Der Staat muss sich in nicht wenigen Fällen auf Kriminelle oder Extremisten verlassen. Genauer nachgefragt wird in der Regel nicht, weil das Ziel, an Informationen zu kommen, als wichtiger angesehen wird als der Anspruch auf eine einzelne Strafverfolgung. Die Folge: Die Angeworbenen sind nicht kontrollierbar, obwohl die Richtlinien eine „straffe“ Führung verlangen. Dramatisch wird es, wenn sich der V-Mann an kriminellen Handlungen beteiligt oder gar andere dazu auffordert.
Ist das passiert?
Mehrfach. In Thüringen hat ein Informant offenbar sogar zum Mord aufgerufen. Der spektakulärste Vorwurf in diesem Zusammenhang kommt vom Sohn des 1977 von der RAF getöteten Generalbundesanwalts Siegfried Buback. Michael Buback hat die Terroristin Verena Becker in Verdacht, sie habe bereits als V-Frau von Sicherheitsbehörden gearbeitet, als sie seinen Vater ermordete. Hat der Staat also selbst den Mord an einem seiner höchsten Repräsentanten geduldet oder davon gewusst? Die Verfassungsschutzbehörden streiten dies vehement ab.
Was könnte die Folge der Döner-Mord-Affäre für den Einsatz von V-Leuten sein?

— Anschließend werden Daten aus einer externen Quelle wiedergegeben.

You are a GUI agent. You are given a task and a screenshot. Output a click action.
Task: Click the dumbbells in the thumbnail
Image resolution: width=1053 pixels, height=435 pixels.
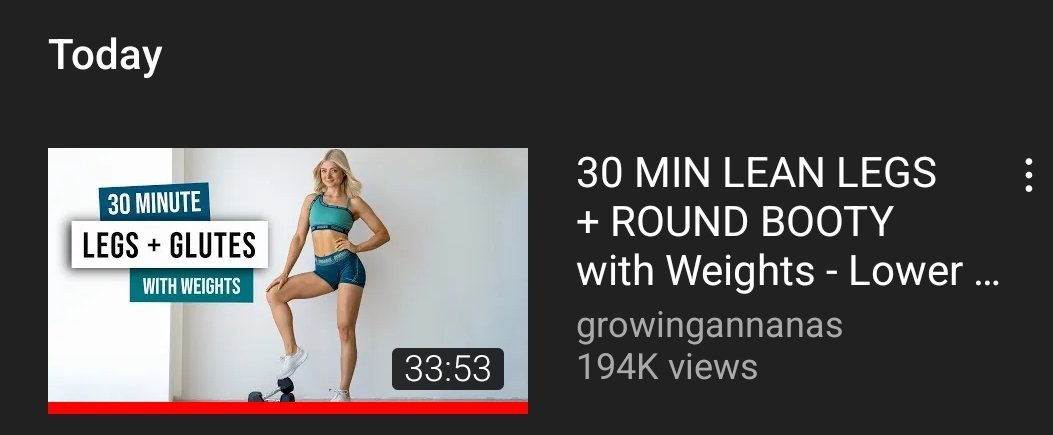coord(272,391)
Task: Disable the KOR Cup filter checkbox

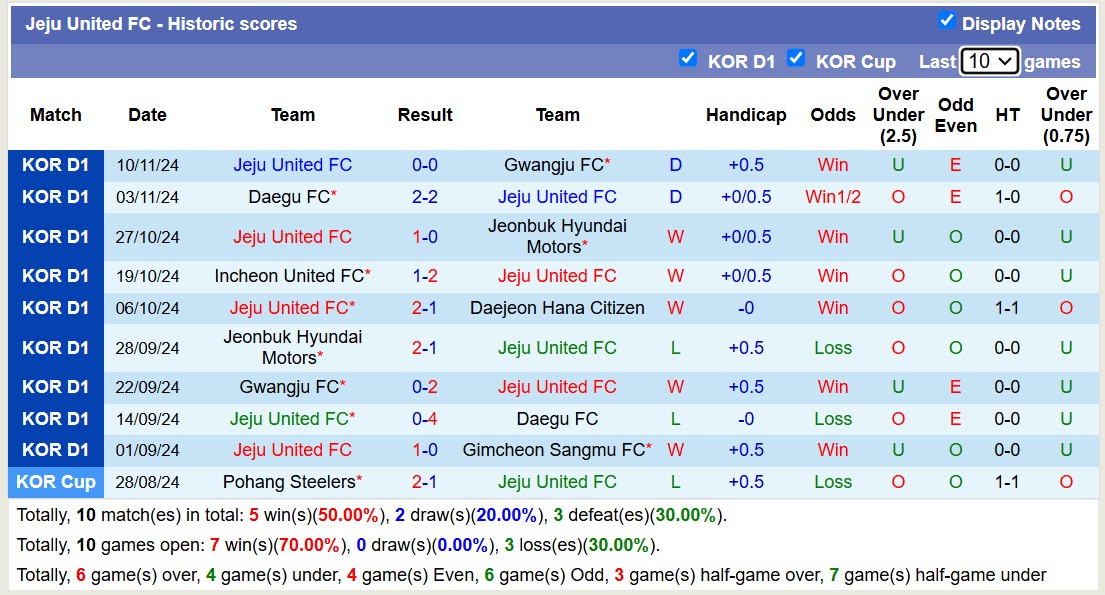Action: coord(796,60)
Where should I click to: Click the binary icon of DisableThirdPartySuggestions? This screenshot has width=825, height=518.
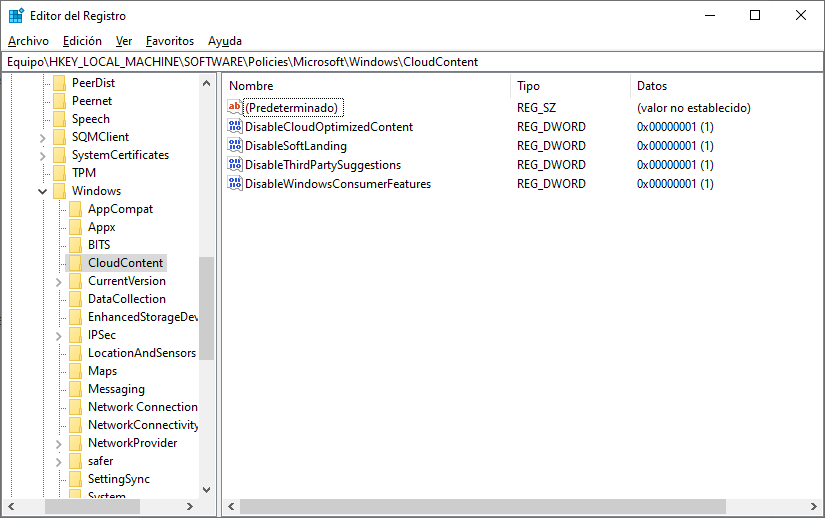[x=235, y=165]
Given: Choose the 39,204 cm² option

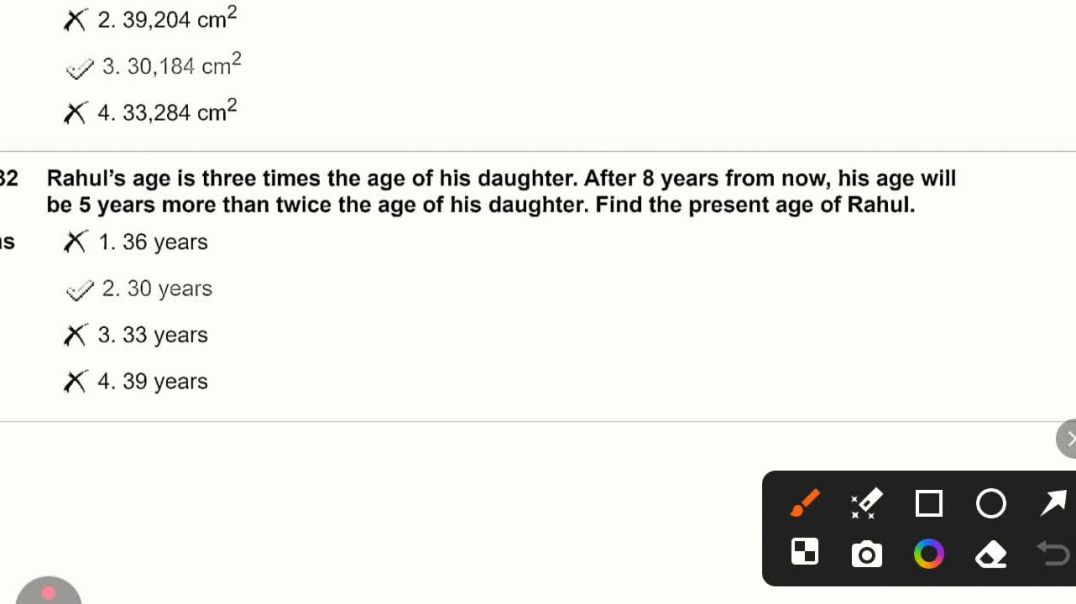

Die Linke fordert den Verzicht auf den Einsatz. Aber schon SPD-Innenminister sehen das anders – wie Reinhold Gall aus Baden-Württemberg, der gegenüber der Nachrichtenagentur dpa sagte, es gebe nichts Besseres, als jemanden ganz nah an der Quelle zu haben. Möglicherweise kommt es zu strikterer Zusammenarbeit der Behörden und auch einer Lenkung der V-Leute nach dem Vorbild der gemeinsamen Anti-Terror-Zentrale.